━━ Supplied entries ━━
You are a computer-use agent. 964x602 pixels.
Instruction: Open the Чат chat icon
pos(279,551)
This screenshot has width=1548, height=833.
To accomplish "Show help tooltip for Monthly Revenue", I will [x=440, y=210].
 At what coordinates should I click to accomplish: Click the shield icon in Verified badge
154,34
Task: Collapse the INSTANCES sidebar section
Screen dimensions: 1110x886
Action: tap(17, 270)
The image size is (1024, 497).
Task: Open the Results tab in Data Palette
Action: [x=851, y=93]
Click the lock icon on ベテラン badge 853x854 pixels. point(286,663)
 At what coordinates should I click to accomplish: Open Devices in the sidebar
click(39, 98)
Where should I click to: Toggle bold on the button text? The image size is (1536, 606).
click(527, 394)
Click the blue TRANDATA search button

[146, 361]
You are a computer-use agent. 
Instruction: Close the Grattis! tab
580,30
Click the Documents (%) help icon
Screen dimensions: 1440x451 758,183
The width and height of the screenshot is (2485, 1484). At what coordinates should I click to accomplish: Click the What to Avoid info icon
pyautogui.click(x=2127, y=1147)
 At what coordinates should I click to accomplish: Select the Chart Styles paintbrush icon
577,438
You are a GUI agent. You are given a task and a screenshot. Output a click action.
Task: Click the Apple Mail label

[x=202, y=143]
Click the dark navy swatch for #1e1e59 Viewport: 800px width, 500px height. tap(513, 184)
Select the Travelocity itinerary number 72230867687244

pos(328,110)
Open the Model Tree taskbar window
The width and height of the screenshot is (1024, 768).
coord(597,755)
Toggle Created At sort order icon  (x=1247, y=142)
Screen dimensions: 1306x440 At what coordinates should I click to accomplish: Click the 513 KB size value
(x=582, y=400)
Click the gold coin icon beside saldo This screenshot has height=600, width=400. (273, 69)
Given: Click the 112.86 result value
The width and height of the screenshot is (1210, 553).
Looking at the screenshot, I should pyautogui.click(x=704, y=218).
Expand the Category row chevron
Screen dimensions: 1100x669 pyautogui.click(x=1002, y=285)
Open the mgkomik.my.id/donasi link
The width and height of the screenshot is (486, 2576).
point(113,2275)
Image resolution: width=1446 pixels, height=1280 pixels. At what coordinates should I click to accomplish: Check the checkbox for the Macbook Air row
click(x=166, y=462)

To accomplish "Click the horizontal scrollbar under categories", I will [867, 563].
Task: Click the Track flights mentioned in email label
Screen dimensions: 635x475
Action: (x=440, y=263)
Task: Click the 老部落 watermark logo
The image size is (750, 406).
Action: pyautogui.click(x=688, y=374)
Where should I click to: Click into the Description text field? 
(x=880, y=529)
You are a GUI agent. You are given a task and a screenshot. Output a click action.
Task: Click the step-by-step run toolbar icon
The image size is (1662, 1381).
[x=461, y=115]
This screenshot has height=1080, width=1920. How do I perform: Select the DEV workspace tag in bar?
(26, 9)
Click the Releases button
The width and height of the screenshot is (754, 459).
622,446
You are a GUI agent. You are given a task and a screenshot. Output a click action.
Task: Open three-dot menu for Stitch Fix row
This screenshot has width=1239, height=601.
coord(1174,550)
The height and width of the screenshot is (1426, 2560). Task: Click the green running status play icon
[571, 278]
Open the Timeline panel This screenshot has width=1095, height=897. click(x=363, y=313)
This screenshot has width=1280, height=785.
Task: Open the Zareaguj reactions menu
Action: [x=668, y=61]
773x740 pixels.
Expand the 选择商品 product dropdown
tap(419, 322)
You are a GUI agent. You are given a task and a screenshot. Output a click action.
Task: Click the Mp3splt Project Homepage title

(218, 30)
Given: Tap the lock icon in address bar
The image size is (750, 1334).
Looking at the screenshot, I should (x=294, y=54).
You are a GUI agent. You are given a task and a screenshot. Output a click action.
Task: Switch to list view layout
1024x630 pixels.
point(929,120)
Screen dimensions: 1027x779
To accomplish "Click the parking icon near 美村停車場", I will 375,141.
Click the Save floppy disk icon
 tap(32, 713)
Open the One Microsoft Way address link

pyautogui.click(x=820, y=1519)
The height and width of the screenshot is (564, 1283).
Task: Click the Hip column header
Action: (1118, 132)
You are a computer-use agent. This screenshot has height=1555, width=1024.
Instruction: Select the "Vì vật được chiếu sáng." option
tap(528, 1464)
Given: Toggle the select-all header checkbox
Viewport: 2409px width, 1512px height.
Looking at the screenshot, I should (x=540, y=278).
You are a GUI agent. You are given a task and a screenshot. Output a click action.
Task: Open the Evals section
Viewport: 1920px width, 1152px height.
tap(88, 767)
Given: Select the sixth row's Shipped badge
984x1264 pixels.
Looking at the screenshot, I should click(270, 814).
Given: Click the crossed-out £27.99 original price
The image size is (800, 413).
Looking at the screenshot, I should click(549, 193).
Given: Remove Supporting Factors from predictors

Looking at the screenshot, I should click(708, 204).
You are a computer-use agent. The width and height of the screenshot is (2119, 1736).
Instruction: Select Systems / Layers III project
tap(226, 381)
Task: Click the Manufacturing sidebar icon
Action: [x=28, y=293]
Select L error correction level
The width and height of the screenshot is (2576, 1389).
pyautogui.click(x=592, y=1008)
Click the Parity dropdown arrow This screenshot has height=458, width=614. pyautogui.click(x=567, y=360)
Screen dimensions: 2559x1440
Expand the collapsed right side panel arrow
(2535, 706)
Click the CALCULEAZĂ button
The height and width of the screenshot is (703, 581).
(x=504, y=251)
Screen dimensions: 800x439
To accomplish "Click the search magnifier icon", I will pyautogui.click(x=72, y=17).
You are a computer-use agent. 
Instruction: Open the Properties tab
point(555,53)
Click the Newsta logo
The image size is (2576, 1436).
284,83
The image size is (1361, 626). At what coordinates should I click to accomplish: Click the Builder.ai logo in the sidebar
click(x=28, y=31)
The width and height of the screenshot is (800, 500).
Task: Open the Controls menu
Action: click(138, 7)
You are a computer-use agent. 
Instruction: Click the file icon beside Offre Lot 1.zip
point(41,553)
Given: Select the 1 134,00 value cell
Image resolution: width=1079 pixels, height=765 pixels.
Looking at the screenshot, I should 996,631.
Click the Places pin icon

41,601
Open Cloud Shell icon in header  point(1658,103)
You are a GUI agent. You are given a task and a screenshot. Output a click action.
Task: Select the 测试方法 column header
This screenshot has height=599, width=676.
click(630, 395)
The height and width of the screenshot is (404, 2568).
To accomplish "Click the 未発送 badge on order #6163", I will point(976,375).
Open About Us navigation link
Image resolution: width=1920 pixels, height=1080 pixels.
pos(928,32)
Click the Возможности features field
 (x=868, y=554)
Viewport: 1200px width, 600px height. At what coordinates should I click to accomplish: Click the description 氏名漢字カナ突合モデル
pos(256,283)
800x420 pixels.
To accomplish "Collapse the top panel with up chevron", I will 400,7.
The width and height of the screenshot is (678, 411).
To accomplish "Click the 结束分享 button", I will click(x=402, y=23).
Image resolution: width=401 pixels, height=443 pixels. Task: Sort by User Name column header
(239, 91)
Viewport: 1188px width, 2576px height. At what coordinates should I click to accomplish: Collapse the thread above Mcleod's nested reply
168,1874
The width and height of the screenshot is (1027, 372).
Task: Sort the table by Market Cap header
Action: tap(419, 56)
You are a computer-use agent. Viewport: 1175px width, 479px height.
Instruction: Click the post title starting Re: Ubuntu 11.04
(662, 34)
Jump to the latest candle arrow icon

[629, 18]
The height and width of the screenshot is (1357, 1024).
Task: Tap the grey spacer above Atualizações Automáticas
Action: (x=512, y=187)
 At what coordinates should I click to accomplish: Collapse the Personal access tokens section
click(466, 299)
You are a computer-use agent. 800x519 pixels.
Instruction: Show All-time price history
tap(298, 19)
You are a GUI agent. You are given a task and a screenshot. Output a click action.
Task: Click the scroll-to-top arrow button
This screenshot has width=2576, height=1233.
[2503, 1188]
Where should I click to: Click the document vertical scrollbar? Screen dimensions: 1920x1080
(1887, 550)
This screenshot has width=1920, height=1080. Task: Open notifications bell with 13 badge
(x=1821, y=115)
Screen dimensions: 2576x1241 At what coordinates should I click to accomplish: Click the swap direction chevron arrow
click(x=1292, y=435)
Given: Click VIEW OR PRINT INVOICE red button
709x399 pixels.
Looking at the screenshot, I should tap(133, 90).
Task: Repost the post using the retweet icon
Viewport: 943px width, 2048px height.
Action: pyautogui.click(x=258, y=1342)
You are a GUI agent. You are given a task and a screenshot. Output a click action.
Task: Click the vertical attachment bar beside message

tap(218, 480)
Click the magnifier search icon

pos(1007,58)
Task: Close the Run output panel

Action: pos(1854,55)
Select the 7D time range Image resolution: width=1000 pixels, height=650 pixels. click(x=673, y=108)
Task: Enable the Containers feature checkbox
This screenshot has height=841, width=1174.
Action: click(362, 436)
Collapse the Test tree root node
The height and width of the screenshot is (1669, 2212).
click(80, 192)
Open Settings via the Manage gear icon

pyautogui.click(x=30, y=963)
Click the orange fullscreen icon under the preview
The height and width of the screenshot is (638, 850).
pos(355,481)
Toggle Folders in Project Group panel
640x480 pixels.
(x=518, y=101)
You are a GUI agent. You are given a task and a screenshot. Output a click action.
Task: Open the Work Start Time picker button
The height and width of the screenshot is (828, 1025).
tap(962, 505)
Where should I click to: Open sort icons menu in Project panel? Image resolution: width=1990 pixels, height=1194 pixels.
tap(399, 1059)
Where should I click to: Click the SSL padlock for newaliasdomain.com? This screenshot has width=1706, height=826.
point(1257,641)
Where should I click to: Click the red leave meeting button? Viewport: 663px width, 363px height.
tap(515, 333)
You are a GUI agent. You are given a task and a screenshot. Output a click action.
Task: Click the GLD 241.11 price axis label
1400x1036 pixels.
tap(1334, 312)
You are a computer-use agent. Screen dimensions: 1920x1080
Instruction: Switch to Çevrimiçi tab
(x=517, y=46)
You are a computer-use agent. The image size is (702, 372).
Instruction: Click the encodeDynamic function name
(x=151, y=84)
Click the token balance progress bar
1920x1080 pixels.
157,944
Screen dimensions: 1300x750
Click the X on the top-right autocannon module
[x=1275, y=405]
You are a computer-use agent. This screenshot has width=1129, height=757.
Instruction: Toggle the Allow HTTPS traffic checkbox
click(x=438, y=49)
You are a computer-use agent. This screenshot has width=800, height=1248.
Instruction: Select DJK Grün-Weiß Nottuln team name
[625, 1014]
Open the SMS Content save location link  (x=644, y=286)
━━━
> What is being asked
Reproduce the items from the line containing "Where should I click to: Click the red" through the line containing "click(x=438, y=49)", substituting "switch" for "checkbox" and changing nothing else. Return only those lines.

> Output
Where should I click to: Click the red leave meeting button? Viewport: 663px width, 363px height.
tap(515, 333)
You are a GUI agent. You are given a task and a screenshot. Output a click action.
Task: Click the GLD 241.11 price axis label
1400x1036 pixels.
tap(1334, 312)
You are a computer-use agent. Screen dimensions: 1920x1080
Instruction: Switch to Çevrimiçi tab
(x=517, y=46)
You are a computer-use agent. The image size is (702, 372).
Instruction: Click the encodeDynamic function name
(x=151, y=84)
Click the token balance progress bar
1920x1080 pixels.
157,944
Screen dimensions: 1300x750
Click the X on the top-right autocannon module
[x=1275, y=405]
You are a computer-use agent. This screenshot has width=1129, height=757.
Instruction: Toggle the Allow HTTPS traffic switch
click(x=438, y=49)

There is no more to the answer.